While it might seem we are simply outsourcing decision-making to a computer, in each case we are relying on technology to serve us within certain parameters human beings have set. At the heart of each example is a human decision-maker who has constructed the framework in which the algorithm operates. The more skilled and intuitive the human designer, the better the potential outcome for the human user.

As a company with its global headquarters in California’s Silicon Valley, we think we are more aware than most of the power and potential of algorithms and technology to simplify and improve modern life.

We recognise and embrace the valuable interplay of humans and technology. It’s one of the reasons why we have historically been vocal advocates of active investment management—and still are—even as passive, index-based approaches have grown in popularity.

Enter Smart Beta

Smart beta portfolios range from fairly straightforward to quite complex. One of the simplest approaches holds securities in equal weights, rather than weighting them by market capitalisation (market cap).

Meanwhile, a quantitative approach systematically analyses, selects, weights and rebalances portfolio holdings based on certain investment style characteristics known as factors. Some focus on a single factor and others combine more than one factor into a single portfolio.

Traditional market-capitalisation-weighted indexes are known to contain certain biases. They are, by their nature, backward-looking. Rather than honing in on stocks with potential opportunity, they reflect stocks that have performed well in the past (mega-cap stocks), stocks that have traded at high multiples or that belong to popular industries. Conversely, active management strives to identify potential and apply it.

Index investing has been going through an evolution in recent years, particularly with the emergence of advanced approaches to index construction. One of these is known as smart beta.

Put simply, traditional market-capitalisation indexes reflect a hands-off approach. They follow a simple, generally market-capitalisation-based index. Meanwhile, smart beta employs criteria (or factors) other than market cap.

Approaches range from relatively simple to more complex. Exchange-traded funds (ETFs) are then designed to track these custom indexes.

The Factor: A DNA Marker

A factor is a primary characteristic of an investment that explains a stock’s behaviour over long periods of time. One can think of a factor as a DNA marker of an investment that causes it to respond to certain events. It drives the investment to behave the way it does over time.

Stocks can be grouped based on the primary factors they share. Some factors have provided investors with positive returns above and beyond market indexes over the long term, called a “return premium.”

Factors that have provided a return premium over time include:

  • Quality—companies with stable earnings growth.
  • Value—stocks that are attractively priced relative to historical and forecasted valuations, and historically have paid attractive dividends.
  • Momentum—companies that have demonstrated strong performance over the past six-to-12 months.
  • Volatility—stocks that have demonstrated lower-than-average variability of returns.
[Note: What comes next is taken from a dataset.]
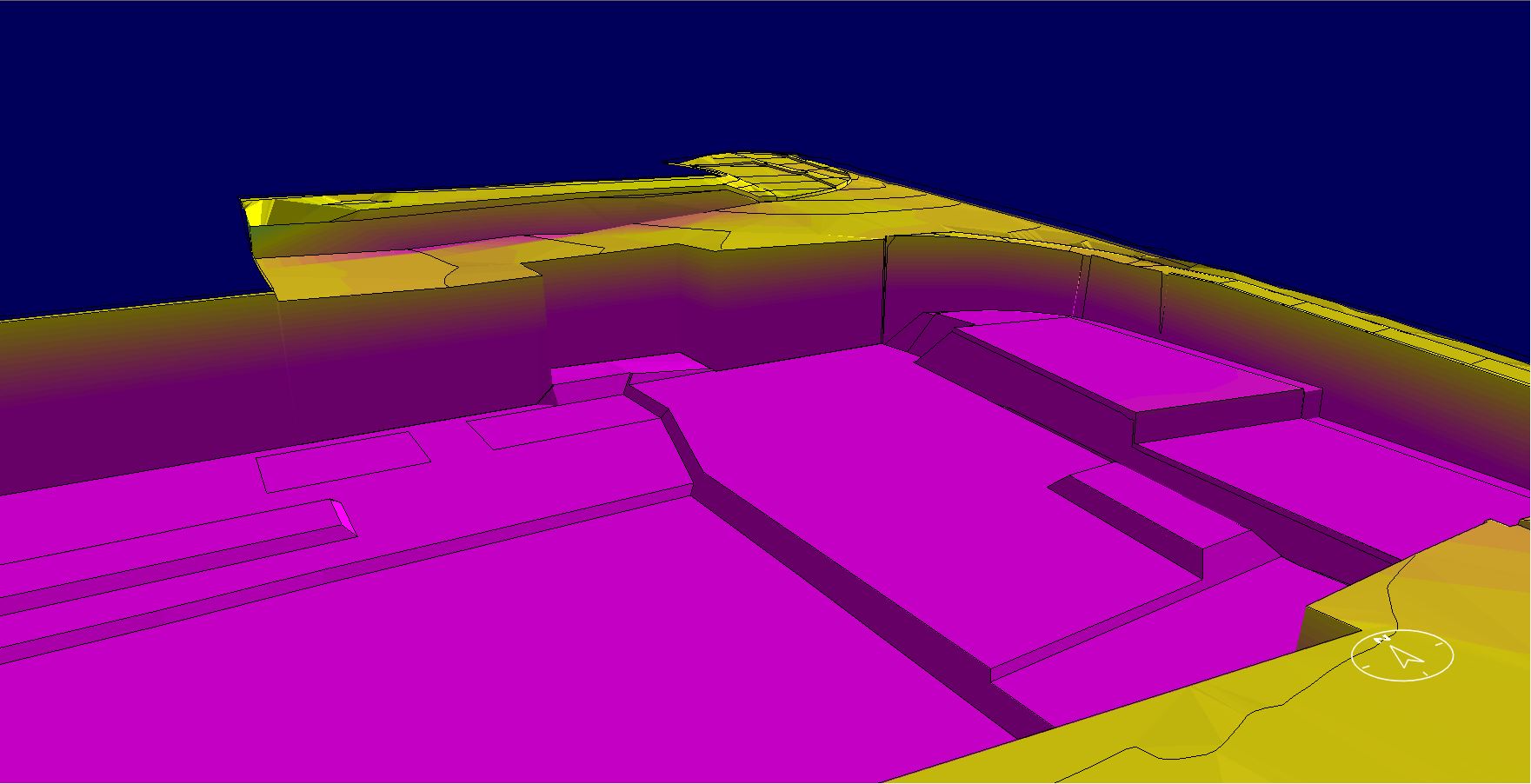
Task: Pick the vertical black seam on the back wall
Action: click(884, 287)
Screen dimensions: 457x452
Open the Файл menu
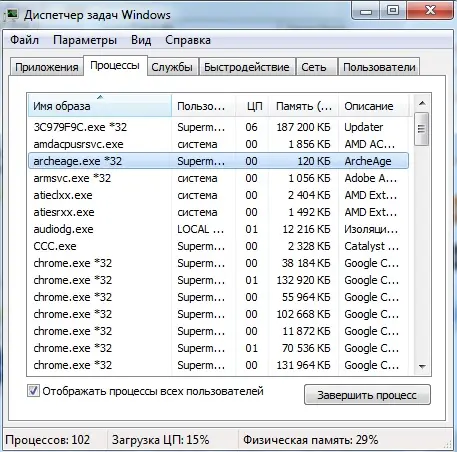[x=24, y=40]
We’ve seen plenty of investment fads come and go over the years. There are certainly some commentators who believe smart beta is just another one of those fads.

Our view is different.

We see the smart beta ETF as an advancement in the binary world of passive and active management. To us, advancements in index construction and portfolio design represent an opportunity for investors with the right tools and expertise to potentially improve risk-adjusted investment performance over time. This is something many investors would likely find attractive.

We perceive an opportunity to apply further enhancements to smart beta. This involves bringing the research skills, experience and insight honed in an active management sphere to the strategic construction of sophisticated indexes.
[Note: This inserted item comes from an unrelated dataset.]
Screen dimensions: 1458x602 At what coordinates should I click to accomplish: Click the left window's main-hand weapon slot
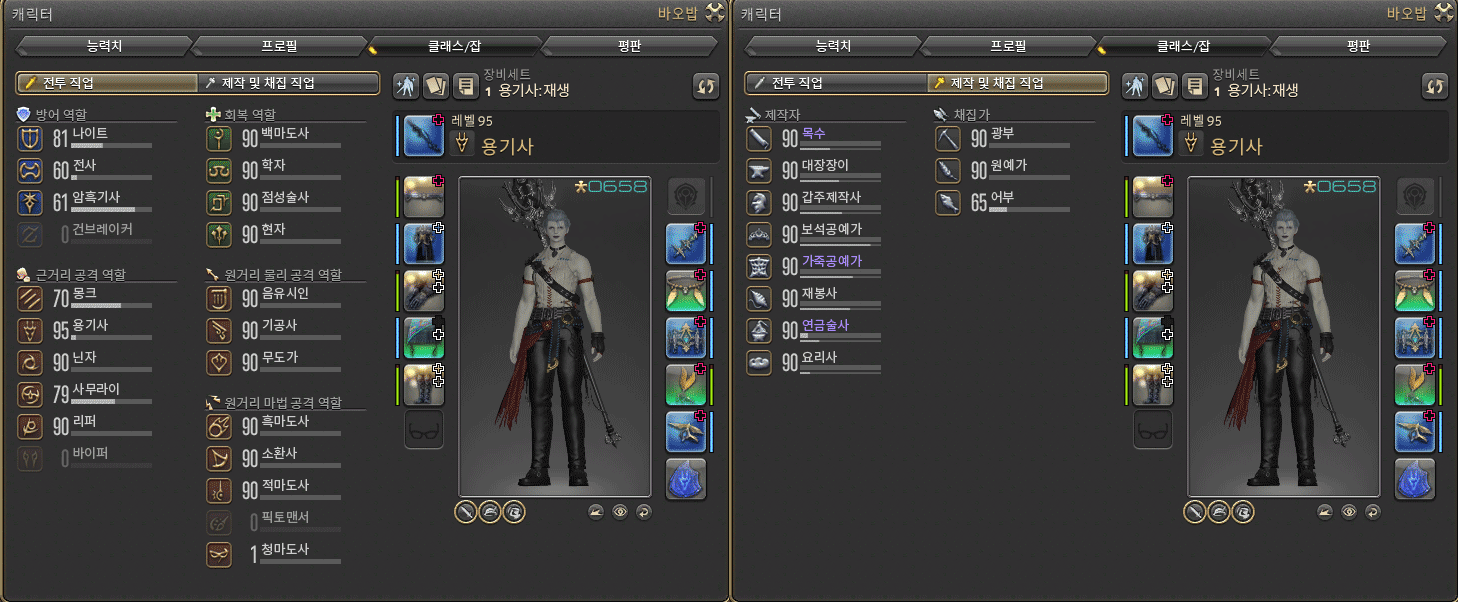tap(424, 137)
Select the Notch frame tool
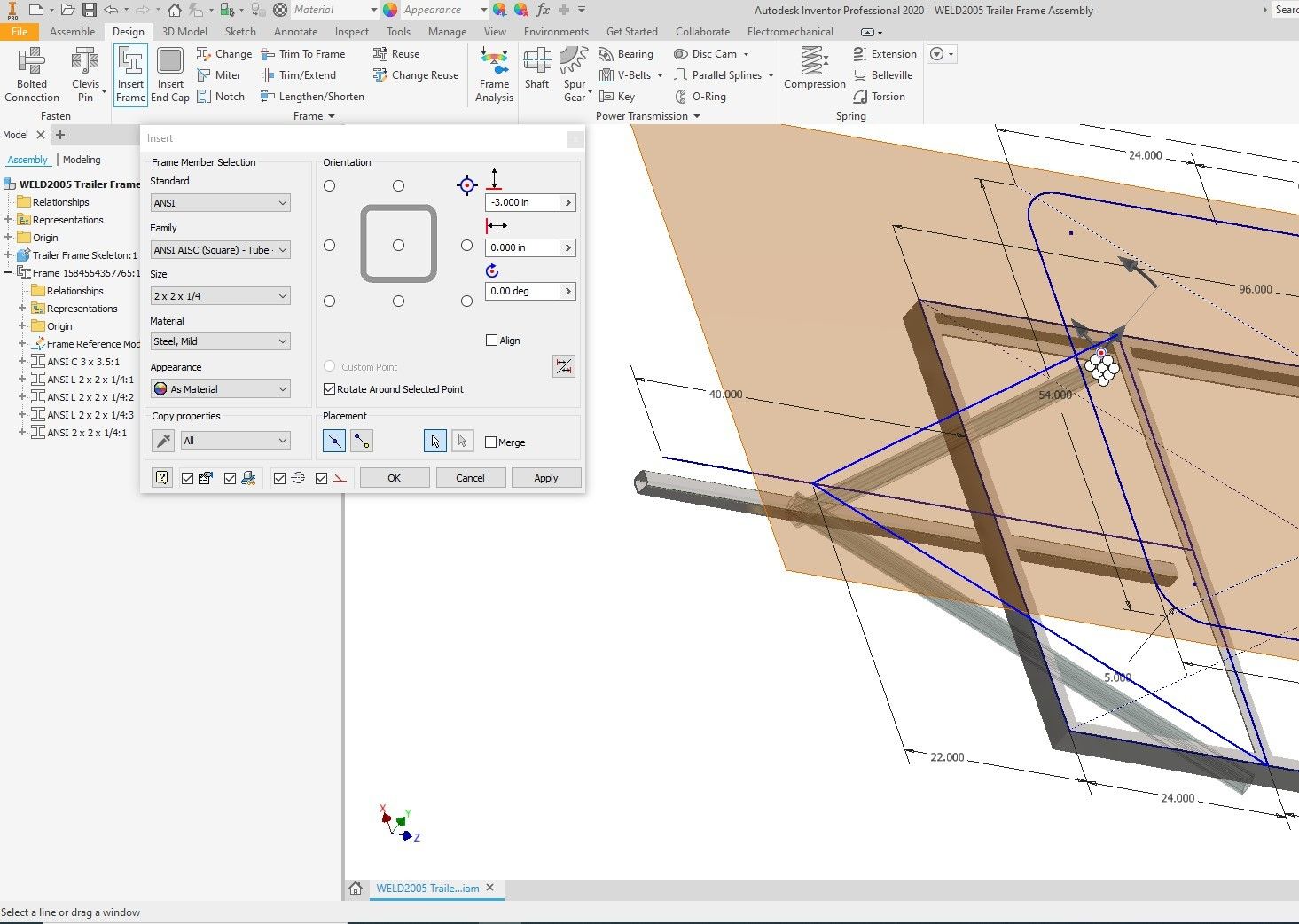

Market-cap-based indexes have served a useful purpose as indicators of broad market performance and as benchmarks against which to measure active manager performance. We believe rules-based index design that analyses individual stock exposure to specific factors provides a more advanced, forward-looking—and more nuanced—approach to targeting specific market outcomes.

Even an index determined by market weights is exposed to factors such as quality, value, volatility and momentum. For index funds, these exposures are determined by the stock market’s ups and downs on which market-cap indexes are based.

We believe that for most investors, particularly those seeking an outcome other than market exposure, it’s preferable to plan for factor exposure, rather than be subjected to it by market fluctuations. We think a systematic factor approach offers the advantage of always knowing exactly which factors are driving your index’s returns.

For us, such an approach combines the appeal and intuition of more sophisticated passive approaches—transparency, diversification, a rules-based methodology and lower costs—with the prudence and perspective of an active manager who uses research to determine specific exposures that pursue a desired outcome. That’s why we believe an index designed and constructed on risk factors should not neglect the most important factor of all: the Human Factor.

The comments, opinions and analyses presented herein are for informational purposes only and should not be considered individual investment advice or recommendations to invest in any security or to adopt any investment strategy. Because market and economic conditions are subject to rapid change, comments, opinions and analyses are rendered as of the date of the posting and may change without notice. The material is not intended as a complete analysis of every material fact regarding any country, region, market, industry, investment or strategy.

Data from third-party sources may have been used in the preparation of this material and Franklin Templeton Investments (“FTI”) has not independently verified, validated or audited such data. FTI accepts no liability whatsoever for any loss arising from use of this information, and reliance upon the comments, opinions and analyses in the material is at the sole discretion of the user. Products, services and information may not be available in all jurisdictions and are offered by FTI affiliates and/or their distributors as local laws and regulations permit. Please consult your own professional adviser for further information on availability of products and services in your jurisdiction.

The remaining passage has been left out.